Escusado será dizer, que nos anos seguintes convivi de perto com Cebaldo Smith. Torneios, Campeonatos, viagens para uns e para outros, mais todo o apoio que ele me deu a nível de secretariado e não só. Um dia a caminho de Vila Nova de Foz Côa, ainda sem gravuras rupestres sinalizadas, parámos para beber café. Por essa época, a atividade xadrezista desenvolvia-se com muita frequência no interior do País. Os torneios começavam às 10 horas da manhã e tínhamos que viajar pelo IP5, conhecida como a estrada da morte, tal era o número de acidentes com vítimas mortais que ocorriam naquele traçado. Para chegar a tempo aos torneios, saía-se de madrugada e com todos os estabelecimentos comerciais fechados, era portanto, normal fazer-se uma paragem para beber um café, quando o dia clareava. Nessa manhã, servidos os cafés, eu como habitualmente abri o pacote de açúcar e virei-o todo para dentro da chávena. Cebaldo bebeu o seu e perguntou-me se eu gostava de doce de café. Só então reparei que bebia o café sem açúcar. Explicou-me o prazer de sentir o gosto amargo do café e das vantagens em reduzir o açúcar no sangue. A partir desse dia comecei lentamente a reduzir a doçura do café. Primeiro para três quartos do pacote e depois para metade. Lembro-me de comentar o meu feito com uma colega da Faculdade, que transmitiu-me outra perspetiva vantajosa em reduzir o açúcar, o controlo do peso.
Muitos anos mais tarde, com as máquinas expresso caseiras, passei a beber o café sem açúcar.

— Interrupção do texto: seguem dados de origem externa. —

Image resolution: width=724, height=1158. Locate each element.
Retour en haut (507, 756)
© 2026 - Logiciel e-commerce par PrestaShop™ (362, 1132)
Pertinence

Fora de casa, faço o mesmo para algumas marcas e descobri que noutras, só com alguns lotes é que é possível não acrescentar o conteúdo do pacote, que vem sempre pousado no pires. Nos casos extremos de sabor amargo, junto apenas um quarto do pacote. Esta minha experiência poderia ser útil para a Direção Geral de Saúde, que espera reduzir o consumo de açúcar, através de saquetas com metade da capacidade das atuais. Um bom café, bem tirado, com a espuma na dose certa, não necessita de açúcar. Ainda existe outra vantagem, a educação do paladar ao sabor natural. Chás e outras infusões, por exemplo, também passei à mesma prática de redução da sacarose, estando quase no limite zero.
Voltemos a Cebaldo Smith… Muitos leitores devem recordar-se dos seus textos, publicados nas páginas do jornal labor. Na década de 90, ou seja, no final do século passado, Cebaldo partilhou a perspetiva indígena, escrevendo sobre a chegada ao continente americano de Cristóvão Colombo, entre outros temas relacionados com as tribos Índias da América Central. Neste particular, lembro-me de dois textos seus: um sobre como o casamento estava a prejudicar os costumes indígenas, pois se os membros do casal provinham de diferentes idiomas nativos, a opção para a educação dos filhos recaía na língua oficial do país, o castelhano, em detrimento de qualquer um dos idiomas envolvidos; o outro texto partia da sonoridade das línguas nativas e como juntando “neg” - traduzido por lar - e “ócio” – por sua vez traduzido por amor, obtinha-se para o casamento precisamente a palavra negócio. Embaraços da antropologia.
Cebaldo de Léon Smith sobe ao palco amanhã nos Paços da Cultura. É ele o orador convidado para o “Palcos e Cenas”, iniciativa englobada na X Edição do Festival de Teatro de S. João da Madeira. Pelo cosmopolitismo introduzido na cidade há 25 anos, não tenho dúvidas de ser a escolha certa.